- Pound's 'The Garden' as Modernist Imitation:Samain, Lowell, H.D.
Translation, for Ezra Pound before the First World War, was transference of energy. As was poetry: in an infamously cumbersome simile, Pound argued, in 1911, that words in a language were like steel cones charged with the electricity of cultural energy:
Let us imagine that words are like great hollow cones of steel of different dullness and acuteness; I say great because I want them not too easy to move; they must be of different sizes. Let us imagine them charged with a force like electricity, or, rather, radiating a force from their apexes – some radiating, some sucking in. We must have a greater variety of activity than with electricity – not merely positive and negative; but let us say +, -, ×, ÷, +a, -a, ×a, ÷a, etc. Some of these kinds of force neutralise each other, some augment; but the only way any two cones can be got to act without waste is for them to be so placed that their apexes and a line of surface meet exactly . . . This peculiar energy which fills the cones is the power of tradition, of centuries of race consciousness, of agreement, of association.1
Pound seems to be drawing on a semi-Futurist analogy for this crazy sci-fi machine, but he is partly using nineteenth-century technology to generate his model: the electric arc lamp. In the words of the 1911 Nelson's Encyclopaedia:
If a break be made in a conductor forming part of a circuit through which an electric current is passing, and the gap be not too great, the energy continues to pass. As it does so, some of the particles are torn away or disrupted from one of the ends and carried towards the other. Intense heat is produced, and owing to this some of the particles are vaporized and rendered incandescent, thereby producing a luminous glow between the ends of the conductor. If the transference of energy across the gap is continuous, so is this glow, which is called the 'arc', because it was first [End Page 21] observed between the two ends of a horizontal conductor, and appeared arched upwards.2
The negatively charged carbon end of arc lamps is cone-shaped, giving Pound the cone he refers to when thinking about the energy-collecting power of words. Words in a poem are charged by the battery cells or dynamos of tradition and association. The poet places the highly charged conic word close to its neighbour, both in touch across the 'line of surface' of the page, and switches on the current of cultural energy. The current flows between the words at incandescent heat, partly vaporizing the word, creating the 'glow' of the poem as illuminating power.

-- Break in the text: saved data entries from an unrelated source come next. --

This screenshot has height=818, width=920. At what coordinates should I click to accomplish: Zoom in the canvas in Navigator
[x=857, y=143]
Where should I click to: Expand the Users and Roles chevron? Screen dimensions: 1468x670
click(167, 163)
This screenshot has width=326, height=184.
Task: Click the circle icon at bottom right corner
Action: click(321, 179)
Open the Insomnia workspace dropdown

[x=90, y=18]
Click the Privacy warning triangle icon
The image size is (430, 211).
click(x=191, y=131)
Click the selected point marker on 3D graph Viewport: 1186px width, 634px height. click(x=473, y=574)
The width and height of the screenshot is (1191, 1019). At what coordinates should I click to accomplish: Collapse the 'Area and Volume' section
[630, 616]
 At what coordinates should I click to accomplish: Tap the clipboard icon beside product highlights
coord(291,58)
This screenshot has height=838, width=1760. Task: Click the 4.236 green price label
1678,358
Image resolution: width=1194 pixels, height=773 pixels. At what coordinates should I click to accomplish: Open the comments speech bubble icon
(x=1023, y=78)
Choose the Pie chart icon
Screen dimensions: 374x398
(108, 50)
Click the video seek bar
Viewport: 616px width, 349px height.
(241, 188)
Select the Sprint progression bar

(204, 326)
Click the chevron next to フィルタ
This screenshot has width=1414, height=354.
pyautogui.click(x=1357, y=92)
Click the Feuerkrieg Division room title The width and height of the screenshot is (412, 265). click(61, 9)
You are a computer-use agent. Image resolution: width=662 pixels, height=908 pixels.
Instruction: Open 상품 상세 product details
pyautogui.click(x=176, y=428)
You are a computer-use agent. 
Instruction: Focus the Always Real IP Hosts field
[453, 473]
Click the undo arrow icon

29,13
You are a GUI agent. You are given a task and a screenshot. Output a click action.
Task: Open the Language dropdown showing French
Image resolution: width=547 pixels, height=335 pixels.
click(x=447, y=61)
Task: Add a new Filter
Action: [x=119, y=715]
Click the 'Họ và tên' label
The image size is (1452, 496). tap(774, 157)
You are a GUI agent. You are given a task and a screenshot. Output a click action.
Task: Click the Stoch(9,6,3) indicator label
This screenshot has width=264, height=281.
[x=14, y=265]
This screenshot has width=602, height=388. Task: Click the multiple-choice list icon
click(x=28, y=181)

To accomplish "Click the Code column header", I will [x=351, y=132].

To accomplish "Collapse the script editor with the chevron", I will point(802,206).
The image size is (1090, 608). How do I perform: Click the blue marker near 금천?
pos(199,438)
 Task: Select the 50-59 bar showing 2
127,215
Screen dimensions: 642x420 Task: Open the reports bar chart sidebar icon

The incandescence produced is in proportion to the power of cultural energy being drawn upon, and that power is considerably increased if the cone-words are arranged to express what Pound was wont to call 'Luminous Details', precise and telling interpretative points from the past that illuminate the source culture. These details are what Pound sought to capture in his translations, and they form the principal force-field from which his poetry drew its power: 'These facts are hard to find. They are swift and easy of transmission. They govern knowledge as the switchboard governs an electric circuit' (Selected Prose, p. 23). The cone-words act as a powerful control mechanism for the transmission of the power of a foreign tradition, governing the energies latent in a source culture's knowledge system.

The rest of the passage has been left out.